If it's in as good condition as it looks, it's a very good deal. If you get it for less (obo) it's a great deal.
It's a model 28-255 saw, but with the enclosed base, it has a catalog number of 52-969.
Made in USA is one of the reasons. Import Delta 14" saws are inferior to the USA ones. The 1 1/2 hp motor is a big plus. If I didn't have my 1951 Delta 14, and needed a bs, I would buy it.
Mine had a 1/2 hp motor, I changed it to 1 hp. 1 1/2 hp would be nice, but I had a 1 hp motor in storage, so, I used it.
Best advise is,buy it before someone else does.


----------



## Shop Dad (May 3, 2011)

Looks like a good saw. I'd rather see it at $350 but might not pass it up as is. Make sure you are OK with the resaw which looks to be 6" or so. You might be able to add a riser block if needed.


----------



## jigs-n-fixtures (Apr 28, 2012)

Shop Dad said:


> Looks like a good saw. I'd rather see it at $350 but might not pass it up as is. Make sure you are OK with the resaw which looks to be 6" or so.

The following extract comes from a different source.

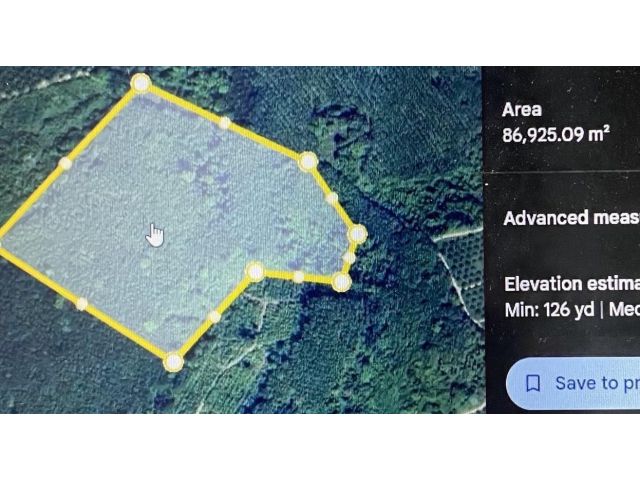
Task: Click midpoint handle between inner corner and south vertex
Action: pyautogui.click(x=214, y=316)
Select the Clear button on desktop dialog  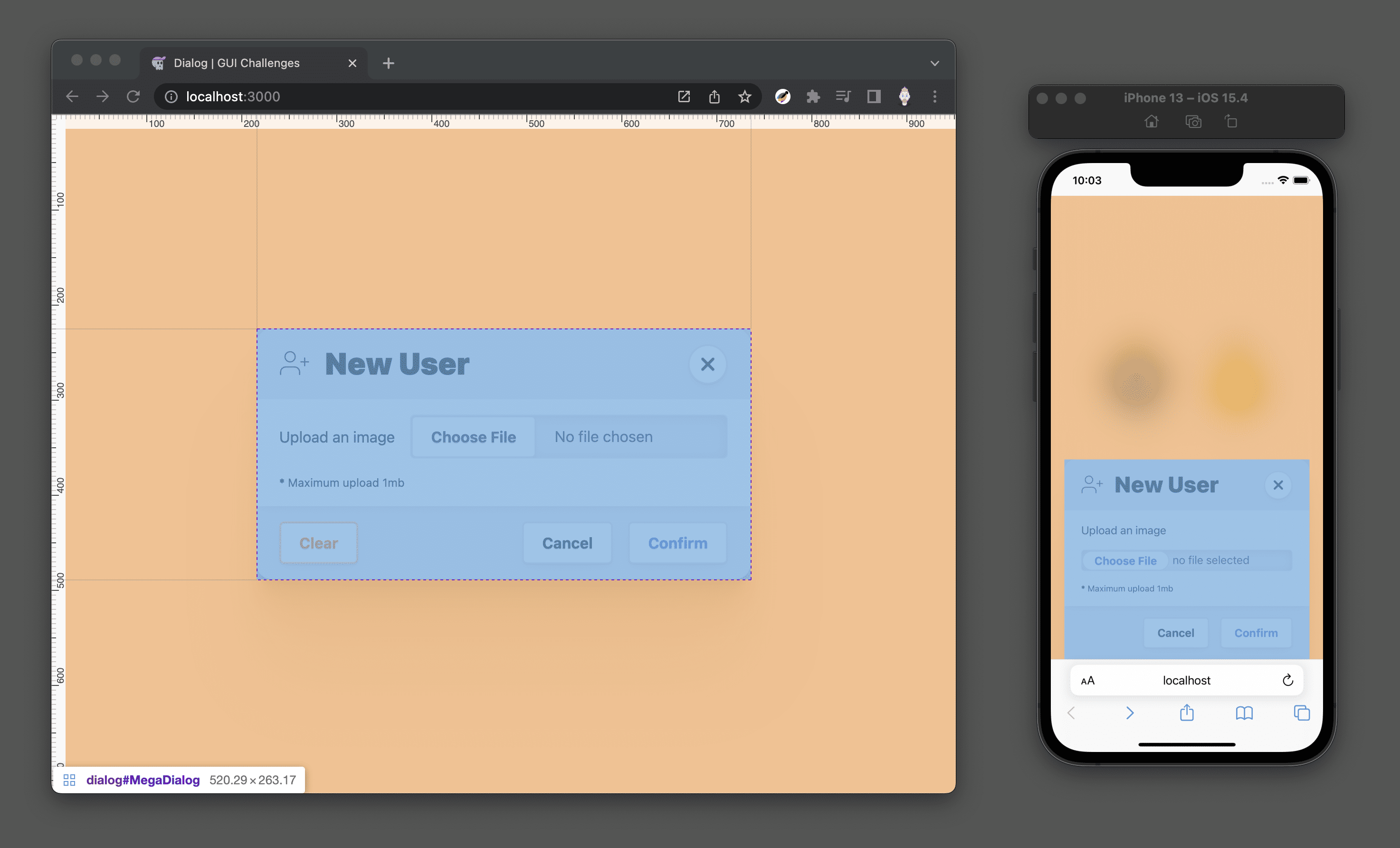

You might be able to add a riser block if needed.


It is a "special" version of the Delta 14-inch. It will accept a riser block if wanted.

Sent from my iPhone using Wood Forum


----------



## Fred Hargis (Apr 28, 2012)

I have that saw, in an open stand version. If it really has a 1.5HP motor (I thought they came with 1 HP) I'd grab it in a minute. If it has a 1 HP motor, it's still worth getting. That price may be just a shade high, but still a good deal. I'm seeing a lot of the import versions being advertised at about that price and maybe higher.


----------



## bigben (Jul 21, 2012)

Thanks for the input fellas. Is the HP shown on the motor? If not is there an easy way to determine how much power it has?


----------



## Shop Dad (May 3, 2011)

bigben said:


> Thanks for the input fellas. Is the HP shown on the motor? If not is there an easy way to determine how much power it has?


There will be a plate on the motor that specifies HP, amps etc. This looks to be well cared for and worth picking up. Better go get it quick! :yes:


----------



## Joeb41 (Jun 23, 2012)

Naturally try to get it for less, but I wouldn't hesitate at that price. It has the fence and a good mitre gauge which are another plus. I love those old USA Deltas.

Joe B.


----------



## haugerm (Nov 19, 2009)

Ditto to the above. Pick it up quick before it gets away!
--Matt


----------